Agriculture Not The Only Fashionable Major At CSU
FORT COLLINS, Colo. (AP) – Pause a moment and reflect on Colorado State University’s original moniker: Colorado Agricultural and Mechanical College, or Colorado A&M. At a university so steeped in ag tradition, visions of students in cowboy hats and Carhartts may come to mind.
And while CSU’s character has become more complex, there’s one group on campus whose work stands in stark visual contrast to those long-standing roots. They are students passionate about fashion: all its nuts and bolts and the unseen work often taken for granted by consumers who walk into a store to pick out a shirt .
A majority of Rams studying apparel design, production and merchandising are learning about the industry’s ready-wear side, department Instructor and Internship Coordinator Carol Engel-Enright said. As the name suggests, that’s clothing and merchandise ready to wear off the racks or carry out of the store.
There’s also a small percent learning the intricacies of couture – the sort of high-fashion numbers strutted down runways.
But roughly a third play an integral role in designing outdoor apparel Coloradans wear every day to the yoga studio, cycling through the foothills and shredding down the slopes.
“We’re actually making something that people are wearing,” said Anna Rieder, 21, a soon-to-be CSU design and merchandising graduate who landed a job at Spyder headquarters in Boulder.
Raised in Louisville, the athlete swam and ran in high school but in recent years has gravitated toward yoga and snowboarding.
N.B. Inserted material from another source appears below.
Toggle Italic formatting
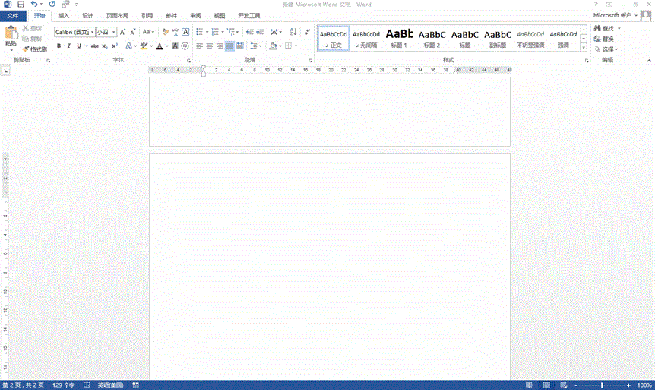Screen dimensions: 655x390 68,46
When she started snowboarding at 16, she had no idea what counted for good equipment, and functionality was “more important than how I looked.” Now she works for a company focused on ski-wear, a world in which some jackets are comprised of 155 individual pieces and picking just the right type of waterproof materials, finishes, cord-locks and zippers is key.
Rieder is an accessories developer for Spyder, long known for its ski and snowboarding apparel. After a merchandiser works with designers to come up with the vision for the latest gloves and hats, she takes measurements and figures out what materials should be used to bring them to life.
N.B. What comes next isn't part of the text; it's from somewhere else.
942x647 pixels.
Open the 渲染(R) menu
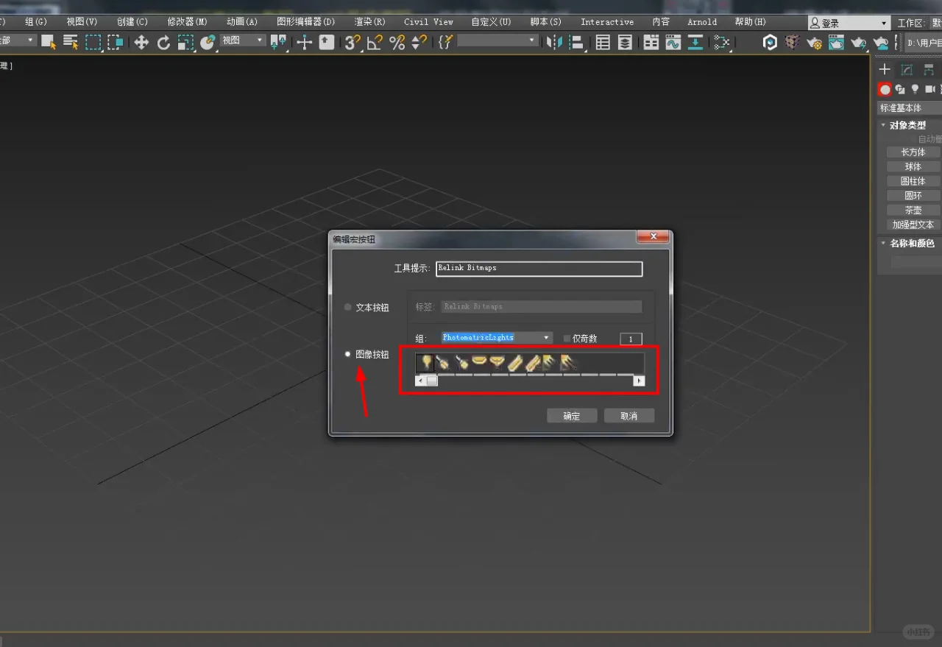point(369,21)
As an intern at Spyder, Rieder helped develop this season’s gear and was excited to see people wearing those products on the slopes. Her reaction?
“Oh my gosh, I was just doing a prototype for that, or taking pictures of it,” she said enthusiastically over the phone.
Rieder said, while she has no idea what her life will look like 10 years from now, she’s looking forward to getting herself a “whole Spyder outfit,” complete with gloves and a hat she helped make.
Logan Garey is another among a handful of CSU students whose work focused on what people wear outdoors, around town and to work out. Now a Category 1 USA Cycling racer, the CSU graduate has always found things in life he would have designed differently, “from a faucet to the layout of a building.”
“Since I’m a cyclist, anything I design has to have a purpose that is functional first, with the aesthetic to follow,” he said in an email to the Coloradoan. That means designing a beautiful garment but adding “something simple like venting in a shirt or jeans or a possible hidden zippered pocket to safely store things.”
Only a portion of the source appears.